From: Christoph Hellwig

Date: Mon Apr 06 2026 - 01:44:57 EST


On Thu, Apr 02, 2026 at 08:28:42AM -0400, Jeff Layton wrote:
> > On Wed, Apr 01, 2026 at 03:10:58PM -0400, Jeff Layton wrote:
> > > IOCB_DONTCACHE calls filemap_flush_range() with nr_to_write=LONG_MAX
> > > on every write, which flushes all dirty pages in the written range.
> > >
> > > Under concurrent writers this creates severe serialization on the
> > > writeback submission path, causing throughput to collapse to ~47% of
> > > buffered I/O with multi-second tail latency. Even single-client
> > > sequential writes suffer: on a 512GB file with 256GB RAM, the
> > > aggressive flushing triggers dirty throttling that limits throughput
> > > to 575 MB/s vs 1442 MB/s with rate-limited writeback.
> >
> > I'm not sure the first how you think the first paragraph relate to
> > the second.
> >
>
> The belief is that under heavy parallel write workload on the same
> inode, the writers all end up stacking up on the mapping's xa_lock.
> However as Ritesh points out, I should probably confirm that with perf.

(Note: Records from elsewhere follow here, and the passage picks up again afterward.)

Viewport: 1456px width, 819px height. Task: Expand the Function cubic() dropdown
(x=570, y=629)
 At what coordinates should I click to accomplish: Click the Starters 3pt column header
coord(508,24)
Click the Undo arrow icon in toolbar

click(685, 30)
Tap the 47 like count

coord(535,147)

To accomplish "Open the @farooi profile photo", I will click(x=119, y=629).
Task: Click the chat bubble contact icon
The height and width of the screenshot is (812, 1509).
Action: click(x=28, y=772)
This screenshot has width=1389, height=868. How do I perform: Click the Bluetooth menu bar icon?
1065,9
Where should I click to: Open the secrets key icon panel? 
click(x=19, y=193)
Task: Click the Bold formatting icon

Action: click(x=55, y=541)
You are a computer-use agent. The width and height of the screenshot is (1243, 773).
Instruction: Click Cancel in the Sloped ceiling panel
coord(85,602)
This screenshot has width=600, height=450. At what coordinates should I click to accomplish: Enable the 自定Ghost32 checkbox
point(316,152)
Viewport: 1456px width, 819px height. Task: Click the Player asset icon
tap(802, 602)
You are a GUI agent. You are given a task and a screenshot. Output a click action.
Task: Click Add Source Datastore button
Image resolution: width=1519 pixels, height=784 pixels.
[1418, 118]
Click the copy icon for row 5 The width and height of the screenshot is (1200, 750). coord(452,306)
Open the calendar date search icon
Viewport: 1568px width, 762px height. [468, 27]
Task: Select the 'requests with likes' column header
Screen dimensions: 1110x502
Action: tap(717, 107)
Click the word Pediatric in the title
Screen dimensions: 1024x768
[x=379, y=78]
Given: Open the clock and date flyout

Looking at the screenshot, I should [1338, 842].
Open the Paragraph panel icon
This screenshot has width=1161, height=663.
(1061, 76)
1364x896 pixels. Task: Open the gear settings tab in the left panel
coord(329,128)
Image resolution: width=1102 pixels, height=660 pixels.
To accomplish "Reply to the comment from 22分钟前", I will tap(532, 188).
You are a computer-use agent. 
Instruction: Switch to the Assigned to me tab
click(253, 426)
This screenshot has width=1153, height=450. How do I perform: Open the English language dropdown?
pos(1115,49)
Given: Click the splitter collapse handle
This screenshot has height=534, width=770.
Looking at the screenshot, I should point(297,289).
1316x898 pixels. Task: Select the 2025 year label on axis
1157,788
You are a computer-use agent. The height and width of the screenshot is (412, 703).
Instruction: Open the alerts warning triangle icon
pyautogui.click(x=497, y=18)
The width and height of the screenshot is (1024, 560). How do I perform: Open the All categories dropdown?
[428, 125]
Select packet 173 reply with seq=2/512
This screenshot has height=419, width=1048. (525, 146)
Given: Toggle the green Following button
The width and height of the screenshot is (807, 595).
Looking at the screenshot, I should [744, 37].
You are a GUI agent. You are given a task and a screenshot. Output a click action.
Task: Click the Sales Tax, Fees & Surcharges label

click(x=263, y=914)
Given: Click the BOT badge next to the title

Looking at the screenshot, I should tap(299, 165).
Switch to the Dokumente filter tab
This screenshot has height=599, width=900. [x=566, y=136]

But nr_to_write should not change anything. If .range_start and
.range_end are set in a writeback_iter() loop, writeback_iter will try to
get and writeback every page in the range. Setting nr_to_write in
addition to that could only reduce the amount written if it was less than
the size of the range, which in your patch it isn't.

In fact we should probably have a debug check to never set both a range
and nr_to_write as that combination doesn't make sense.